§ **WORK TO BE COMPLETED**
Scan the entries below. Return every line that includes "Given".

━━━━━━

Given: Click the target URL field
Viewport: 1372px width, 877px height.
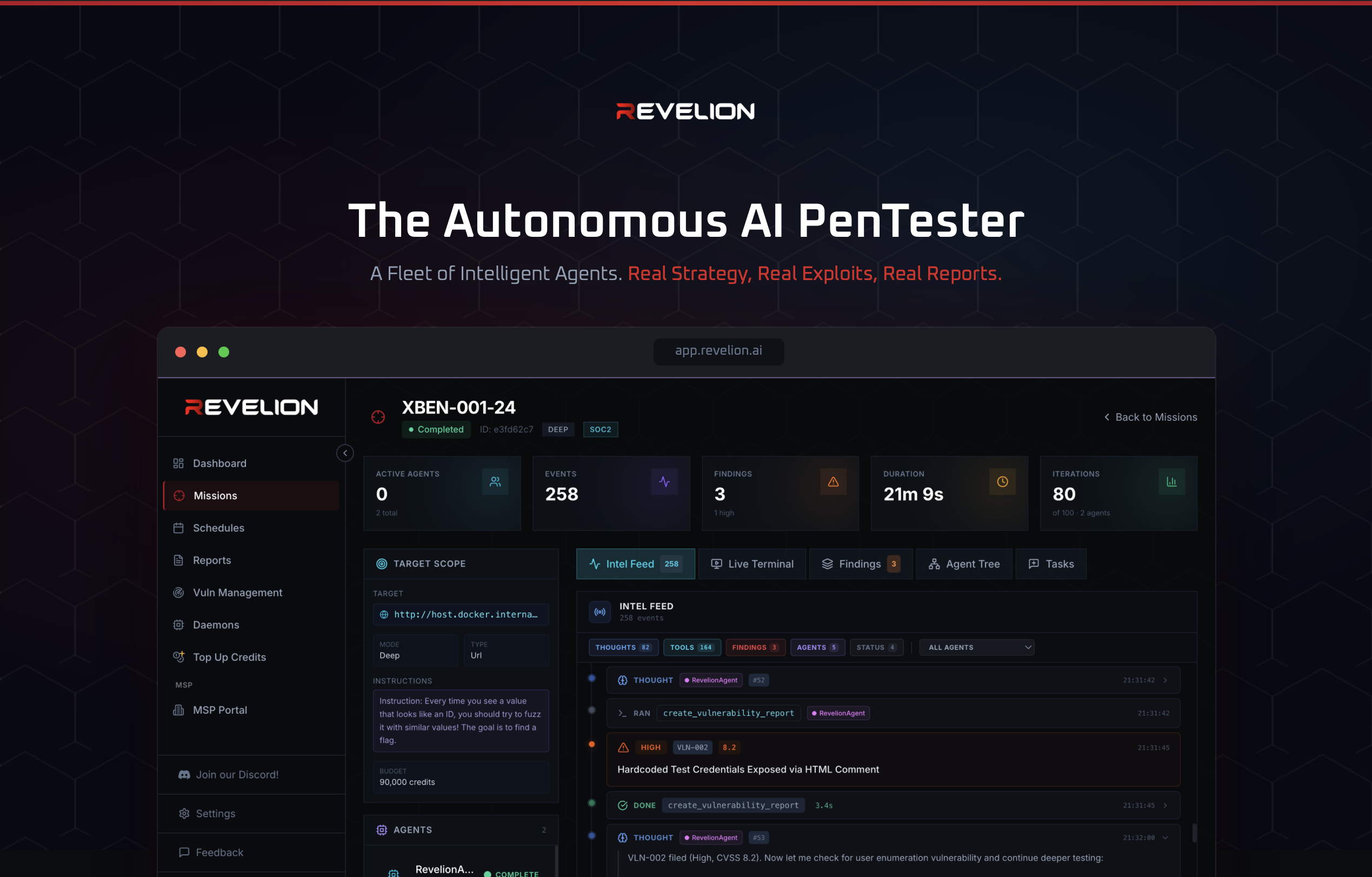Looking at the screenshot, I should point(461,614).
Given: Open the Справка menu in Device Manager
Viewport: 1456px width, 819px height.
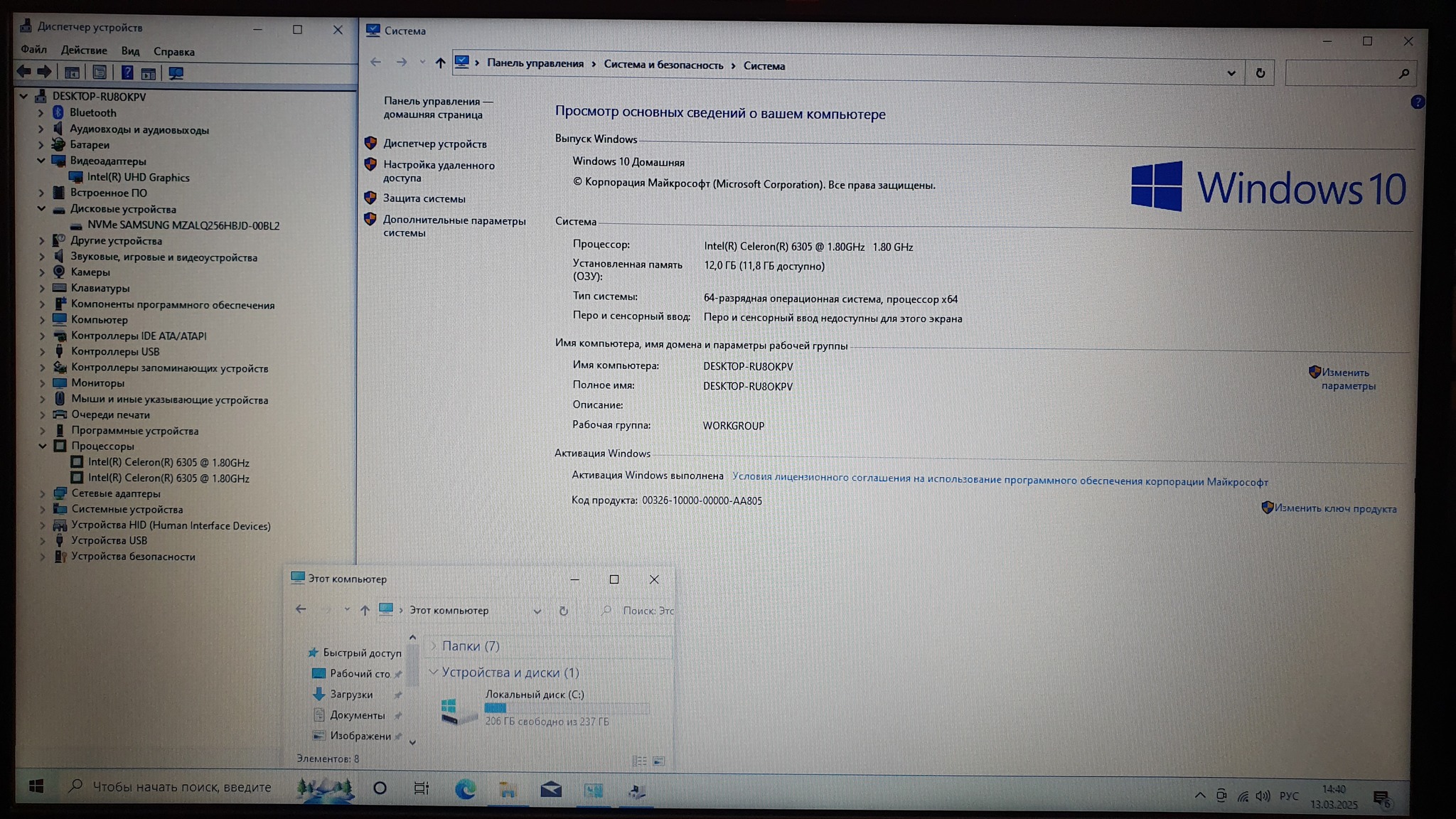Looking at the screenshot, I should click(x=173, y=51).
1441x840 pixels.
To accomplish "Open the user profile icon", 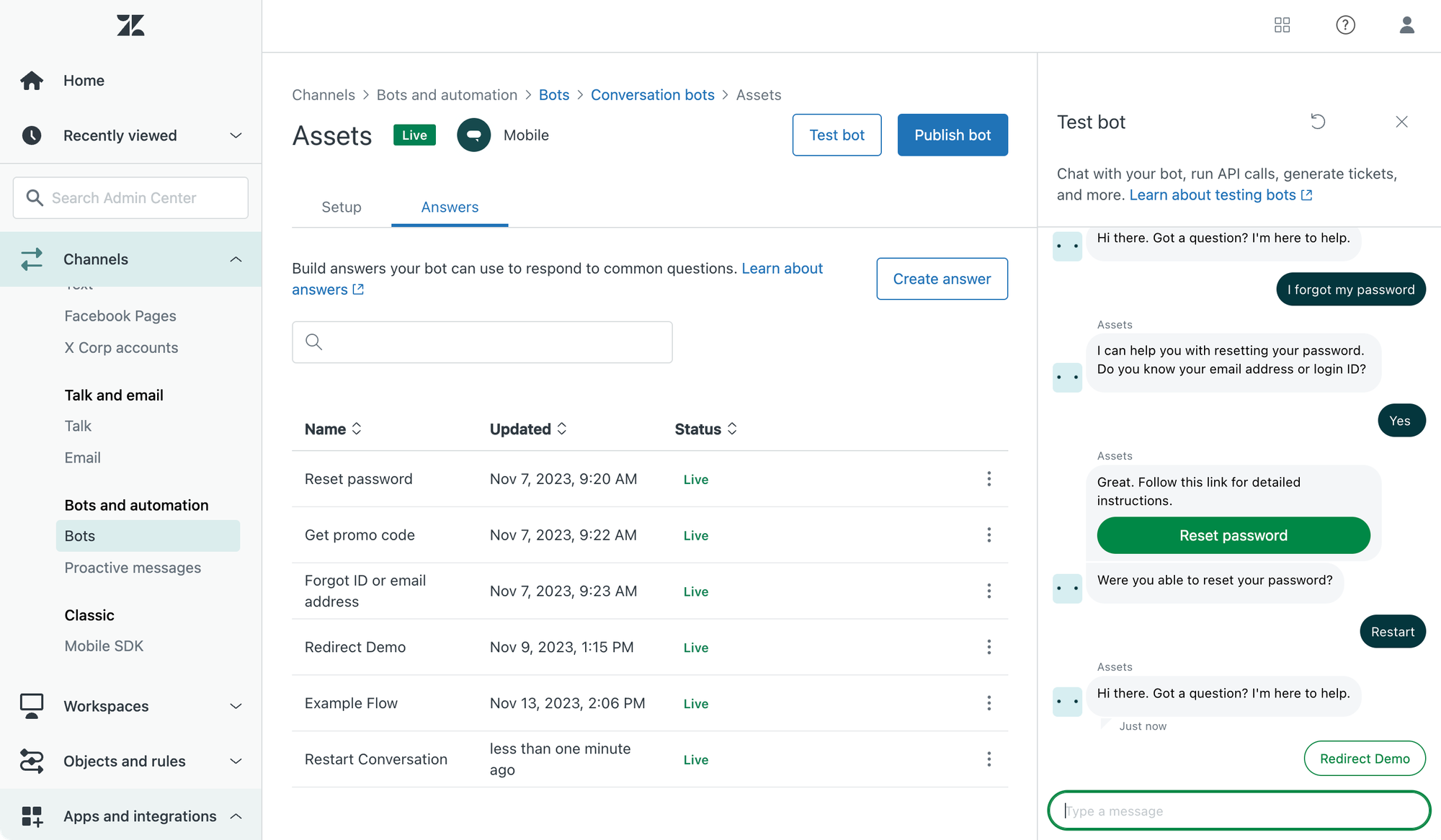I will pyautogui.click(x=1406, y=25).
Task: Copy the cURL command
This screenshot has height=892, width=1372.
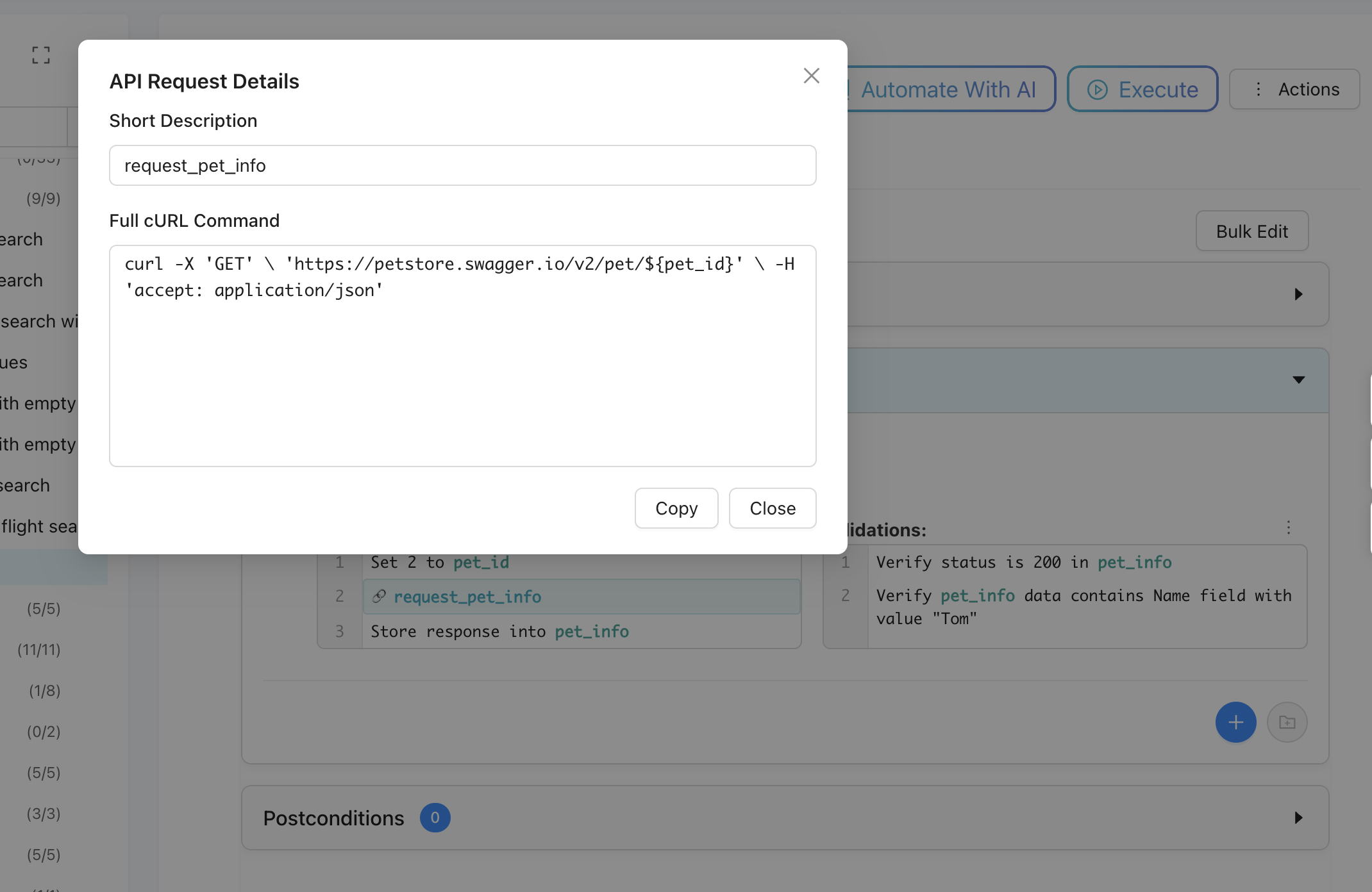Action: (x=676, y=508)
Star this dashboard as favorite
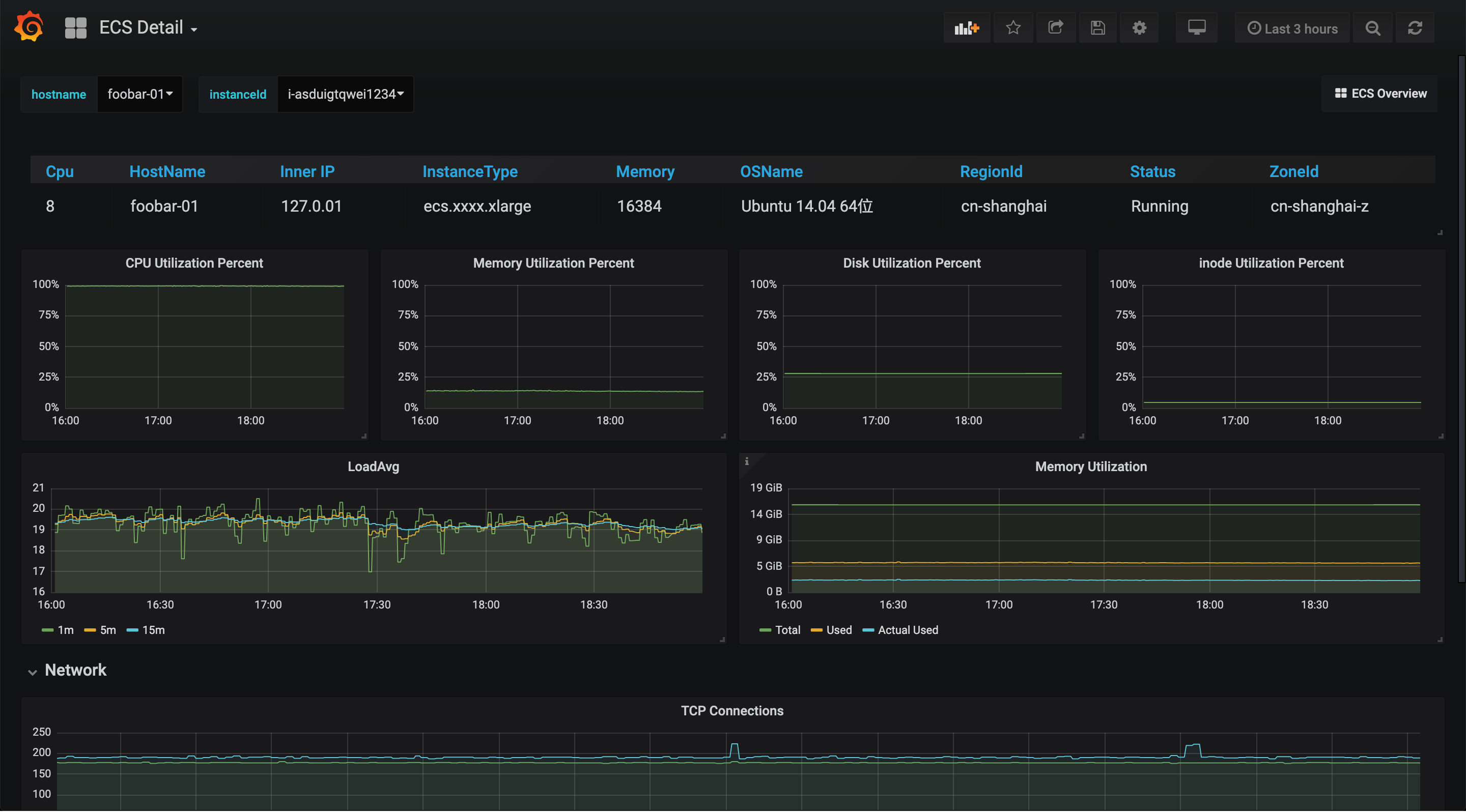This screenshot has width=1466, height=812. (x=1013, y=28)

━━━━━━

§ **RESPONSE TO THIS TASK**
Given: Click the target URL field
Given: Open the Справка menu in Device Manager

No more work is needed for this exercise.